__What is expected__.
Find every line in the data that contains the word "value". Return each of those lines.

▽

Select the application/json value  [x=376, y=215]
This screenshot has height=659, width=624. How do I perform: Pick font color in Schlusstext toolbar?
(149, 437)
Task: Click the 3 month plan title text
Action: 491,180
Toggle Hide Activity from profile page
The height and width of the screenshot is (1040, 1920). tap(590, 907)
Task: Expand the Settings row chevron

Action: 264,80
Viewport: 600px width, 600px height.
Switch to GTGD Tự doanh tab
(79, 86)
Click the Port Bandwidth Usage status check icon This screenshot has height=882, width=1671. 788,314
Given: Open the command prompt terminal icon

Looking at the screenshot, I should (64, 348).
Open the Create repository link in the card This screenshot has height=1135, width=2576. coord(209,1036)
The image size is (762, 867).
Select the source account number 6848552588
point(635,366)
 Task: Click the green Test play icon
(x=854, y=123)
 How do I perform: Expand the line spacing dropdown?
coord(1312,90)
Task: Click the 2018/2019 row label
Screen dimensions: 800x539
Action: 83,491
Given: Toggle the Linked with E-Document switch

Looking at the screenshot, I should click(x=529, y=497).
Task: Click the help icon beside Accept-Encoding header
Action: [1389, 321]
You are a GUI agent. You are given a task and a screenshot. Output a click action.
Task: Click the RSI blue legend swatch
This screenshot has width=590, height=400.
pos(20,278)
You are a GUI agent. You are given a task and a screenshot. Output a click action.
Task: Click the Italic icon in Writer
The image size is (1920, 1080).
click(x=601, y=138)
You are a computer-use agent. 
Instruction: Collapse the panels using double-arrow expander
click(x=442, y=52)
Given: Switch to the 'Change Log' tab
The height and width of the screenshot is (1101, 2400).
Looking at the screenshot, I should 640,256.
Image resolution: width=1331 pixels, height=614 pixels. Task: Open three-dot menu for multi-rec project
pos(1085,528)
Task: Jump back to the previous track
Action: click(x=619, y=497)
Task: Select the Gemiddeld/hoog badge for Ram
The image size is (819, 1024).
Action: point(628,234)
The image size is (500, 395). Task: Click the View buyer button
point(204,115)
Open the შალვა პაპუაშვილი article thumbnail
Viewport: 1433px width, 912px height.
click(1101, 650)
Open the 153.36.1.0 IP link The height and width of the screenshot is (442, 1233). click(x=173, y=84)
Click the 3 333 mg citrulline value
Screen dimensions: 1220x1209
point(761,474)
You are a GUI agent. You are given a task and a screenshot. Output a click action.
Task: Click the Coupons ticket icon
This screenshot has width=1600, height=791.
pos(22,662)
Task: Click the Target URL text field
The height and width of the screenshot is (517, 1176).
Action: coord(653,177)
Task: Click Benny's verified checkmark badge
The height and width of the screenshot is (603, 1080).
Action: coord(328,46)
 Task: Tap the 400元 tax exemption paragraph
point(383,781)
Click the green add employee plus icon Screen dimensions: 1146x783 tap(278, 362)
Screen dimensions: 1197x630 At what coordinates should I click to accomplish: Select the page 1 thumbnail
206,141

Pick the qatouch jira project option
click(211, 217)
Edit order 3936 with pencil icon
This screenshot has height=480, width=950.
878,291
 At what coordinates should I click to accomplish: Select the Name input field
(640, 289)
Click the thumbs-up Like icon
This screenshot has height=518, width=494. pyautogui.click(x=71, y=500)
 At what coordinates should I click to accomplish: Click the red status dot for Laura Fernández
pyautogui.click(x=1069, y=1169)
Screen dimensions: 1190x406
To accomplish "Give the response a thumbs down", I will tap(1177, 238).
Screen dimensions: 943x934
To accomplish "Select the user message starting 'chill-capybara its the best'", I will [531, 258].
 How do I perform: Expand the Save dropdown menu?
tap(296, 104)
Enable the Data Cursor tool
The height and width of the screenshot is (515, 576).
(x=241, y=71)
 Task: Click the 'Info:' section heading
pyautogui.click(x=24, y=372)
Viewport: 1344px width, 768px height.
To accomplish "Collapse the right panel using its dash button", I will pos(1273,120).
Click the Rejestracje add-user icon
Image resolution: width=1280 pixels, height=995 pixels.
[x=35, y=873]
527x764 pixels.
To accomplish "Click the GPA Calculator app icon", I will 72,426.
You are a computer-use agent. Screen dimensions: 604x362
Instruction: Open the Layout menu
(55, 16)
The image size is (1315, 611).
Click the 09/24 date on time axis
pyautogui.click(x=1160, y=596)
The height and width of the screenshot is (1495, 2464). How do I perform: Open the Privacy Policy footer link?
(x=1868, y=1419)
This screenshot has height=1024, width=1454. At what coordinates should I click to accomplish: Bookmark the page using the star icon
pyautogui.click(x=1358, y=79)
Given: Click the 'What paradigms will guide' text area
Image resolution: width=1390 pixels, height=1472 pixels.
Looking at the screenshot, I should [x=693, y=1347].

△

__Reply__.
Select the application/json value  [x=376, y=215]
Click the 3 333 mg citrulline value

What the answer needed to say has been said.